A More Sustainable Solution

Other models could look quite different, and peer-to-peer learning won’t work for every class. But it can suit all kinds of courses with a focus on discussion, analysis and small-group work. In fact, when we ran an anonymous survey at the end of semester, with 81 percent of students responding, 94 percent said they preferred this model to Zoom-only class.

In their feedback, students reflected on how the increased opportunity to speak within a familiar, low-pressure dynamic supported them to improve their skills, test out ideas and refine their thoughts before bringing them to the larger group. As one commented,

“It’s great to be able to form relationships with other students and to be able to chat about the content and ask questions easily. The Zoom format following the group meeting is really effective in summarizing content and answering questions -- the combination works really well. It helps provide a group of peers in which we can develop skills and then a place to consolidate.”

Several appreciated the peer-to-peer model for combating Zoom fatigue and anxiety, and they noted the value of “in-person connections in a real-life setting” for their intellectual progress and well-being. Others reported how it “increase[d] [their] sense of responsibility in relation to the course” and fostered a sense of belonging within a learning community: “The structure helped encourage consistent engagement and accountability to other students, as well as mitigate the separation by making us interact with one another on a regular basis.”

That said, we’ve encountered challenges in relinquishing partial control of our classes. After all, we’re not present during the peer-to-peer sessions themselves. We need to trust our students are attending and pulling their weight in their sessions (and, in our specific case, speaking French throughout). For the most part, we’ve found our students respond well to this trust being placed in them, and it becomes clear in the Zoom sessions whether they’ve done the work or not. However, this semester we’ve also introduced a weekly journal task in which students will reflect in French on what they learned and discussed in their peer-to-peer work, and what did and didn’t work. Later in the semester, they’ll turn these reflections into a more polished response that will replace an existing writing task worth 10 percent of the course grade.

The aim of this journal is not just to bolster students’ accountability to their peers but to get them thinking differently about their own learning. We want them to compare themselves less with each other and more with their former selves -- with their performance from the previous week and the previous semester. Ultimately, we don’t want our students to passively follow the instructions we give them but rather to understand why we’re asking them to study in this way -- to think critically about their own learning process and to cultivate the confidence and responsibility required for them to truly progress.

This past year has placed immense pressure on our students’ attention spans, learning needs and mental health. Synchronous online delivery has many benefits. But balancing videoconferencing with asynchronous peer-to-peer work encourages students to take control of the content and connect with one another in authentic ways. What was originally an emergency pivot to online delivery has become a more sustainable solution for the semester (or semesters) to come.

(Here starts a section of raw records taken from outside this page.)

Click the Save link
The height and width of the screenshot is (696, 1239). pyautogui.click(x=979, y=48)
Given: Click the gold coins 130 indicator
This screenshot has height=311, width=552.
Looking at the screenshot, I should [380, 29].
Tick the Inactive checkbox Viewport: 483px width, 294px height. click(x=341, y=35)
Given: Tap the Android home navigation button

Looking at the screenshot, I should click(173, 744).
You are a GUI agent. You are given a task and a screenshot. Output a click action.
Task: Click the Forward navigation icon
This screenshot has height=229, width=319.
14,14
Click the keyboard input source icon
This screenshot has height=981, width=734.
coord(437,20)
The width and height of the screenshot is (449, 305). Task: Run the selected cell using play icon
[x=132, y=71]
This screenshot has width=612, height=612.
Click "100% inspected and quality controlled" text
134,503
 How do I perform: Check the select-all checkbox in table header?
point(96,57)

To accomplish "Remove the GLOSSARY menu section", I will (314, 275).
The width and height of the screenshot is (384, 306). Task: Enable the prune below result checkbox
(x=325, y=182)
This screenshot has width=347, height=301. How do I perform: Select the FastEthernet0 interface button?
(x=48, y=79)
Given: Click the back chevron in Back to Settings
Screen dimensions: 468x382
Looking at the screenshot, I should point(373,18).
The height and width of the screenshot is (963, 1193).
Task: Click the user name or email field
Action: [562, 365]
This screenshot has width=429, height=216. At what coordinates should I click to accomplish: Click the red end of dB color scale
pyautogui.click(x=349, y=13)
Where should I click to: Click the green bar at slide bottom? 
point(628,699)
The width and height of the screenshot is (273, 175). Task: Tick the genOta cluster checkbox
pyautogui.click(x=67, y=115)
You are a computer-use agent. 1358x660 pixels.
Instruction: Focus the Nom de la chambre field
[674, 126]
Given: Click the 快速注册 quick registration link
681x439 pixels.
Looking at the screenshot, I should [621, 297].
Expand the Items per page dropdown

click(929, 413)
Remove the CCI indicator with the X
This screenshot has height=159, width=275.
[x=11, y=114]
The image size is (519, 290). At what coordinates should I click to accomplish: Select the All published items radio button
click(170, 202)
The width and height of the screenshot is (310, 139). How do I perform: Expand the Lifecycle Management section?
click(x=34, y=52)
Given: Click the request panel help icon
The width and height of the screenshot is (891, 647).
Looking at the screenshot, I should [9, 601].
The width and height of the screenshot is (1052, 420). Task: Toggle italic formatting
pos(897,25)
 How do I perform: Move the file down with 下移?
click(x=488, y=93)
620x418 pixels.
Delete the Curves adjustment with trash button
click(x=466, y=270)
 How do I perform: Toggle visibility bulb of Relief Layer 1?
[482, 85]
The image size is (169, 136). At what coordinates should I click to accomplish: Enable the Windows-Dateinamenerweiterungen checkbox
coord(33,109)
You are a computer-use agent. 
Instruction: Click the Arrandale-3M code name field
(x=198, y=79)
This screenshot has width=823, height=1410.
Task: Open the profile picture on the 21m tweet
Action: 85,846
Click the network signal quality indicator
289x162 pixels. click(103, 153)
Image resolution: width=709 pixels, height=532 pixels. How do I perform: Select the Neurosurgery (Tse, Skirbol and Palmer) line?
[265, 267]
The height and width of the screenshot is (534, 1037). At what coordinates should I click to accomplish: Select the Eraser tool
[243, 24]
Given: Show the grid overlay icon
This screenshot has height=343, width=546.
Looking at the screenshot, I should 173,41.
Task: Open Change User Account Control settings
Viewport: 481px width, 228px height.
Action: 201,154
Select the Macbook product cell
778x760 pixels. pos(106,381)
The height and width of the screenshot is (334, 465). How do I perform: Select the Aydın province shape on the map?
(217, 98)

Of course, it isn’t the same as being back in the classroom. But we’ve learned that peer-to-peer work can foster a level of engagement, responsibility and creativity that we wouldn’t have thought possible when the pandemic first began.

Bio

Leslie Barnes (@lcasba) and Gemma King (@gemma_s_king) are senior lecturers (U.S.: associate professors) in French at the Australian National University. Barnes is the author of Vietnam and the Colonial Condition of French Literature (Nebraska, 2014) and co-editor of The Cinema of Rithy Panh: Everything Has a Soul (Rutgers, 2021). King is the author of Decentring France: Multilingualism and Power in Contemporary French Cinema (Manchester, 2017) and Jacques Audiard (Manchester, 2021).